A scuola di giornalismo, il 4 giugno la premiazione

Giovedì (4 giugno), in Sala San Giovanni a Cuneo, si terrà alle ore 18 la cerimonia finale del progetto “A scuola di giornalismo con Piero Dardanello” con la consegna delle borse di studio in memoria di Raffaele Sasso agli autori più meritevoli. Il progetto, nato nel 2015 e promosso dall’associazione culturale ‘Piero Dardanello’, ha assunto un ruolo centrale per il percorso formativo degli studenti. Nell’epoca dei social e dell’intelligenza artificiale, degli influencer e delle fake news, imparare cosa rappresenti la cronaca e quali siano le regole a cui debba attenersi, significa sviluppare strumenti critici sempre più necessari per i cittadini del domani.

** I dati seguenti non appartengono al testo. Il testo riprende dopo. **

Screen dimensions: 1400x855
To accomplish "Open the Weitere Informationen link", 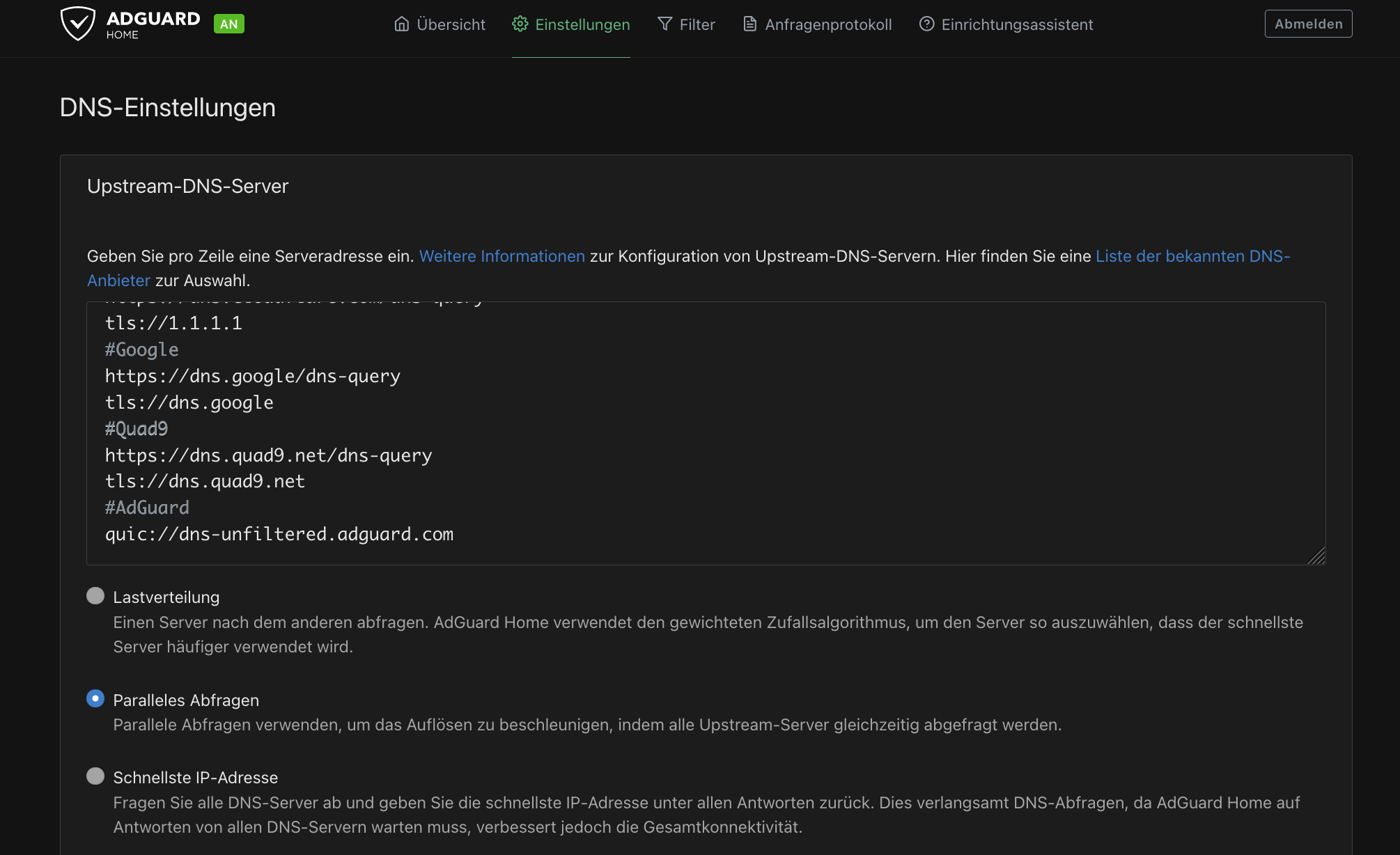I will click(x=501, y=256).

Per studenti nati in un mondo digitale, l’esperienza di sfogliare un giornale o scrivere un articolo è, purtroppo, sempre più rara. Fare giornalismo a scuola è prezioso, non solo per risvegliare passioni e vocazioni, ma per formare donne e uomini consapevoli. La cerimonia è un’autentica festa che raduna le classi e gli insegnanti coinvolti per celebrare i migliori articoli che comporranno la rivista ‘Giornalisti Domani’. Per gli autori gadgets offerti dalla Bcc Alpi Marittime e abbonamenti gratuiti alle versioni digitali di ‘L’Unione Monregalese’ e ‘Provincia granda’; il settimanale ‘Idea’, inoltre, sarà inviato per un anno agli istituti scolastici partecipanti. Nell’annata 2025/26 sei i docenti giornalisti, Ilaria Blangetti, Roberto Formento, Riccardo Meynardi, Arianna Pronestì, Davide Rossi e Valentina Sandrone, seguiti dalla direzione scientifica di Paolo Cornero, vicepresidente dell’associazione ‘Dardanello’. 34 le classi coinvolte tra le province di Cuneo e Savona, oltre agli allievi del progetto di scuola di giornalismo realizzato nell’ambito della Settimana Arcobaleno delle Medie di Carrù. Inoltre, è stato realizzato un laboratorio di potenziamento sulla scrittura dedicato agli allievi di tre classi della ‘Anna Frank’ di Mondovì. Ad aprile ‘A scuola di giornalismo con Piero Dardanello’ è stato presentato a Firenze durante ‘Didacta Italia’, il progetto è sostenuto da Fondazione CRC, Fondazione CRT e dai Comuni dei plessi coinvolti.